A Sassuolo la legalità è radice comune e rigenerazione urbana

A Sassuolo la memoria non è un esercizio statico, ma un filo teso tra il ricordo e la cura del territorio locale.

L’Amministrazione negli anni ha scelto di declinare l’impegno civile attraverso un’alleanza stretta tra scuola, cultura e spazi pubblici, trasformando la consapevolezza in azione quotidiana. Il cuore pulsante di questo impegno si manifesta nel coinvolgimento delle nuove generazioni: con il progetto Legalità e sostenibilità in Azione dell’Istituto Morante, i giovani diventano protagonisti di un viaggio che unisce l'etica pubblica al rispetto per l'ambiente, inteso come bene comune da difendere. Questa visione di "ecologia della giustizia" trova una forma concreta nel progetto ANIMALGAL, dove la riqualificazione urbana del Polo Scolastico Falcone Borsellino diventa il simbolo di una città che sichi prende cura dei propri spazi e dei propri esseri viventi, intrecciando educazione civica e benessere animale in una rete che coinvolge scuole, volontariato e Polizia Locale.
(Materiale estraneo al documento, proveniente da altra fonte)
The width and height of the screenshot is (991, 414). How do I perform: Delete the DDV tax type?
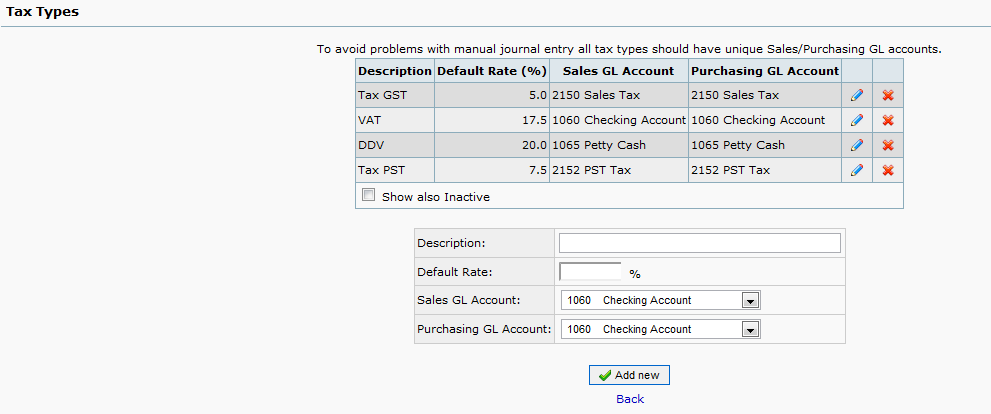pos(887,145)
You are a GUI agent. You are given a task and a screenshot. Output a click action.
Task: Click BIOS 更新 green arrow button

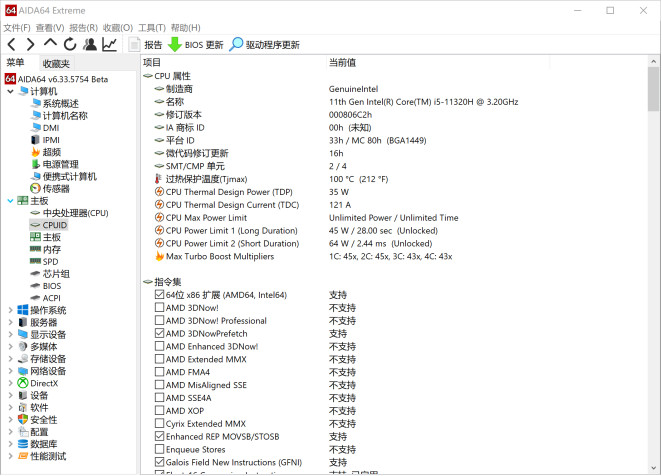196,45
Ma è attraverso la potenza dell’arte che Sassuolo scuote le coscienze, portando la storia del Paese tra le proprie strade. Se con la mostra Macelleria Palermo (2025) si è indagato il volto crudo del fenomeno mafioso, è con l'esposizione de Gli invisibili di Lavinia Caminiti che la città compie un passo ulteriore: anche grazie alla presenza di Lucia Borsellino, Sassuolo sceglie di dare un volto ai luoghi dell'oblio, trasformando l’indifferenza in memoria attiva.

A questo cammino visivo si unisce la forza immediata della parola e della scena: il 21 marzo 2026, il Crogiolo Marazzi ha ospitato lo spettacolo L'inganno di e con Alessandro Gallo, un appuntamento di profondo impatto civile realizzato in stretta collaborazione con Avviso Pubblico. Tutto il percorso è stato valorizzato a monte da un momento di formazione dedicato agli insegnanti e curato dalla formatrice Giulia di Girolamo, per poi tradursi sul palco in una doppia ed emozionante replica. Alle 10:30 lo spettacolo è stato offerto alle scuole superiori della città, con gli studenti che hanno aperto la mattinata leggendo i nomi delle vittime innocenti delle mafie; alle 21:00 la stessa solenne lettura è stata rinnovata dai rappresentanti delle istituzioni del territorio, introducendo la replica serale dedicata all'intera collettività. Qui, la cultura della legalità non resta chiusa nei libri, ma respira nella bellezza della fotografia, nella vibrazione del teatro e nel coraggio della testimonianza, ricordandoci che ogni spazio condiviso può trasformarsi in un presidio di giustizia.